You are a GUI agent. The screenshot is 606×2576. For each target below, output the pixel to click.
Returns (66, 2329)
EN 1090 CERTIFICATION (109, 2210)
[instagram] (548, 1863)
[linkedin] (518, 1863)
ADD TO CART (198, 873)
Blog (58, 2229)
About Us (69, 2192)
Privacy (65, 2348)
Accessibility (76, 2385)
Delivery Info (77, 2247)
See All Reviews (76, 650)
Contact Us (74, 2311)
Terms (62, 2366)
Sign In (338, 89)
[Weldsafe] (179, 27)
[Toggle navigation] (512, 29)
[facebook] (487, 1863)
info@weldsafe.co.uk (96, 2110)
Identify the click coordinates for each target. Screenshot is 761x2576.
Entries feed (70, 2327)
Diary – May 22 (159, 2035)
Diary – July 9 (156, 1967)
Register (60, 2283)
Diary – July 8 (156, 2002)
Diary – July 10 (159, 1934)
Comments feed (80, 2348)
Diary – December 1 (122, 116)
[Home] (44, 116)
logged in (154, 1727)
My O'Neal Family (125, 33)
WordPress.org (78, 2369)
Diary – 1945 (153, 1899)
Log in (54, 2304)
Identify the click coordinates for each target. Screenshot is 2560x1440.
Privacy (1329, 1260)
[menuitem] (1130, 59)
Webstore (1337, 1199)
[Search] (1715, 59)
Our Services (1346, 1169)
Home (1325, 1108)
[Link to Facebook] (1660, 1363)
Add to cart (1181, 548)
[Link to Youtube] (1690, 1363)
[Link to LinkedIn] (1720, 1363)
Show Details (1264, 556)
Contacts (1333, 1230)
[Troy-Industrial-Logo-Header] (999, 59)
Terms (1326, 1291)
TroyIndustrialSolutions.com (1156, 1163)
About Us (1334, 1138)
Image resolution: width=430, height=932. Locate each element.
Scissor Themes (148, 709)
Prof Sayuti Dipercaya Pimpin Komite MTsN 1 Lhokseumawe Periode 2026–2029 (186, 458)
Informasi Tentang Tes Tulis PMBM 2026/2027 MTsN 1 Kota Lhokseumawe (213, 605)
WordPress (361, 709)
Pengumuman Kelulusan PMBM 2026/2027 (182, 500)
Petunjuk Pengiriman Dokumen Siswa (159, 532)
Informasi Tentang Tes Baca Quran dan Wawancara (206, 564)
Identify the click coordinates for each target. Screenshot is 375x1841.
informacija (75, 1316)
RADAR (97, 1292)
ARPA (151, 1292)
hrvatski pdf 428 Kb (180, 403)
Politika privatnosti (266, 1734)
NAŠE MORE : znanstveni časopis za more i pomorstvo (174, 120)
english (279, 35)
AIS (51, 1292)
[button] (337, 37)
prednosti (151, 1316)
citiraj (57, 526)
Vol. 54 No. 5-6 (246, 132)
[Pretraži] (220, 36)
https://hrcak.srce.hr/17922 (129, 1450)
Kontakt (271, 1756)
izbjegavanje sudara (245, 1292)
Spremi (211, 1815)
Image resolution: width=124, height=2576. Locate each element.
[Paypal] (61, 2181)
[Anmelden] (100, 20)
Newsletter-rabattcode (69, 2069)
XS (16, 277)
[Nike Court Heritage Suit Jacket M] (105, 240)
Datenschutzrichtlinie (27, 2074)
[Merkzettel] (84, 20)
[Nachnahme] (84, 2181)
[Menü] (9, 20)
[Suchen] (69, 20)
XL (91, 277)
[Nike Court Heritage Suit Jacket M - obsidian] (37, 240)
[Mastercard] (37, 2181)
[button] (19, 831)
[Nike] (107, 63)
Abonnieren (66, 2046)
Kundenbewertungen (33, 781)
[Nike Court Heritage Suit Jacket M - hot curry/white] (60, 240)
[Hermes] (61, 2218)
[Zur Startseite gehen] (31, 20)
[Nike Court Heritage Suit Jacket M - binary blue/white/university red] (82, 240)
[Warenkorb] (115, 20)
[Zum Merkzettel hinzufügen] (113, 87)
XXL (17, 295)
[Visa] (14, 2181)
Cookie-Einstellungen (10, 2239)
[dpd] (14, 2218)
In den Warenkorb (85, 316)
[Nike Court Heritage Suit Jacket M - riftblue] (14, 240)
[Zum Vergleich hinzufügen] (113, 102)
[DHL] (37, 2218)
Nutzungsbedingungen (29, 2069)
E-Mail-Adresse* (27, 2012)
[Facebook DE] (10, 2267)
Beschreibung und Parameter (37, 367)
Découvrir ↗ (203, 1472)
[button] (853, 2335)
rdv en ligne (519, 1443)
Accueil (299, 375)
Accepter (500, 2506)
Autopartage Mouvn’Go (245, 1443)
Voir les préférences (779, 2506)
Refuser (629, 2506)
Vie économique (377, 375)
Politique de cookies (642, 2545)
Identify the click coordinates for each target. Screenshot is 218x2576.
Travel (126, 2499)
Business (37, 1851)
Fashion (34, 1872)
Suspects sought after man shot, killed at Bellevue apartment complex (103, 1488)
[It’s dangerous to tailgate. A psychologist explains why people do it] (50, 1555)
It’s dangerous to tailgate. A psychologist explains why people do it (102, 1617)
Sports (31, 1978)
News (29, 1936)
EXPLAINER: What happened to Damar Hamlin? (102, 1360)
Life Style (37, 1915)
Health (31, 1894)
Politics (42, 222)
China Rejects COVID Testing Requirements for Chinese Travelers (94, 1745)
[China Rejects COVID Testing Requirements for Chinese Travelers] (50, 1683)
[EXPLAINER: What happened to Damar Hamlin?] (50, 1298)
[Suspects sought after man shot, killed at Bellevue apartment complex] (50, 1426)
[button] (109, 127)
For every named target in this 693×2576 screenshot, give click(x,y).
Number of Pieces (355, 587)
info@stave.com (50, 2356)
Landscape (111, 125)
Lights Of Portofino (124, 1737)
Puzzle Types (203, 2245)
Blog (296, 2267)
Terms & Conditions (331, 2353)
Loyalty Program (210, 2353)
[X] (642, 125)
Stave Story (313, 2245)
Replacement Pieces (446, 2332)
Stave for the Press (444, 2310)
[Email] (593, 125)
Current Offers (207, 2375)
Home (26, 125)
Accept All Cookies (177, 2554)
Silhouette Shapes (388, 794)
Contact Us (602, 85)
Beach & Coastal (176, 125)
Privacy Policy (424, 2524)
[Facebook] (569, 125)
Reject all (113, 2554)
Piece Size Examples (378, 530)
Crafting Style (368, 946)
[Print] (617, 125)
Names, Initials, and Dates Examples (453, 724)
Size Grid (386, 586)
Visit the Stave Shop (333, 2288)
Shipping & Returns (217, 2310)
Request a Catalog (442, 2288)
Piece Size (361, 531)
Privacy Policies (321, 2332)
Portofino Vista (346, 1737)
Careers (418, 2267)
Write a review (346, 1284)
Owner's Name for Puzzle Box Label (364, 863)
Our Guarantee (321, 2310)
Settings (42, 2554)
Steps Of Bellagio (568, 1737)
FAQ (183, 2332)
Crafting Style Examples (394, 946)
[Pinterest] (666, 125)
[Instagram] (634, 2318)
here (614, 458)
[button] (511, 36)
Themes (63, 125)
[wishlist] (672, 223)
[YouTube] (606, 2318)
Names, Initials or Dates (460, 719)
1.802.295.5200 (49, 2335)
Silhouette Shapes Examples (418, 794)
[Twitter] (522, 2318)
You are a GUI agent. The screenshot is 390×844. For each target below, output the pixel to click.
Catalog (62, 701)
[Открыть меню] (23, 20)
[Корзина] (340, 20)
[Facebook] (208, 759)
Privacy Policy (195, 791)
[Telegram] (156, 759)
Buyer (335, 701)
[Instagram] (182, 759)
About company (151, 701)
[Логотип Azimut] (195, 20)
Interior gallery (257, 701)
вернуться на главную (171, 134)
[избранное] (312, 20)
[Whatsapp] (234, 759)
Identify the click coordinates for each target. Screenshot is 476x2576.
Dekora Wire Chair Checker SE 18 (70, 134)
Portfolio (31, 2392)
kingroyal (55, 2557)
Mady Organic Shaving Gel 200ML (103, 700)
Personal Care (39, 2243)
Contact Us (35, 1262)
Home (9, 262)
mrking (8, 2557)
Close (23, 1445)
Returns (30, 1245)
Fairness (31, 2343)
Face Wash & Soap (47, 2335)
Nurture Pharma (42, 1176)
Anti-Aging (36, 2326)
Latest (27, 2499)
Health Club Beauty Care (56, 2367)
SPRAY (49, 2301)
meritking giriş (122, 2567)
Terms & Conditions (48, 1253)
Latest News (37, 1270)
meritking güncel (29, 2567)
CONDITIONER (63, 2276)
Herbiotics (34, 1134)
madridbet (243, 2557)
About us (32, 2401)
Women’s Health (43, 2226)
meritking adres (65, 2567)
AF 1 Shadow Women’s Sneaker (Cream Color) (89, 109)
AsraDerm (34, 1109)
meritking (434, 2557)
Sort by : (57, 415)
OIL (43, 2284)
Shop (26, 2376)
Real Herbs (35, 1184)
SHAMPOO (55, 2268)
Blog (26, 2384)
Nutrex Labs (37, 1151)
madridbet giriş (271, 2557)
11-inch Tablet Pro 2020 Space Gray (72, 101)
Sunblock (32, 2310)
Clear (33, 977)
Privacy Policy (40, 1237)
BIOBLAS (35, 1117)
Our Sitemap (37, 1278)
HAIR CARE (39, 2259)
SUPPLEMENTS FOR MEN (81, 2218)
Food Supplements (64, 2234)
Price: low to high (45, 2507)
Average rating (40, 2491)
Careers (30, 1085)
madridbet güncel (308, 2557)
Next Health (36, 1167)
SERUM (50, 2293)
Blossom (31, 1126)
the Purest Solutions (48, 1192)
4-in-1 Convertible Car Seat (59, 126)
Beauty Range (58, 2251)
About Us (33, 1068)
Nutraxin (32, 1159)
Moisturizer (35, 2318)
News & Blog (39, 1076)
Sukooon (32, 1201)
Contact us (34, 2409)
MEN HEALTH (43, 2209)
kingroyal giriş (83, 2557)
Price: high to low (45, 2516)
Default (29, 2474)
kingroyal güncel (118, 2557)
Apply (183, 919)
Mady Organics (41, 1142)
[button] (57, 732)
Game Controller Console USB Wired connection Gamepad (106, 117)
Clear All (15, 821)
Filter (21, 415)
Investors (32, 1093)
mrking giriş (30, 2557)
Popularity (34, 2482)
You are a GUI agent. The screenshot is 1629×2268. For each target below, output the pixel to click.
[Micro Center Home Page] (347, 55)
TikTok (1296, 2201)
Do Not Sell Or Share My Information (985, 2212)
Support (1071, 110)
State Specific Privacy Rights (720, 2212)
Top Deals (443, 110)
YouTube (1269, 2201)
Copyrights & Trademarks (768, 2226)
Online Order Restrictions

========================================

INSTRUCTIONS FOR THE TASK: Every line with the word "MTsN" in it should be copied from the listing above.

YOUR SOLUTION:
Prof Sayuti Dipercaya Pimpin Komite MTsN 1 Lhokseumawe Periode 2026–2029 (186, 458)
Informasi Tentang Tes Tulis PMBM 2026/2027 MTsN 1 Kota Lhokseumawe (213, 605)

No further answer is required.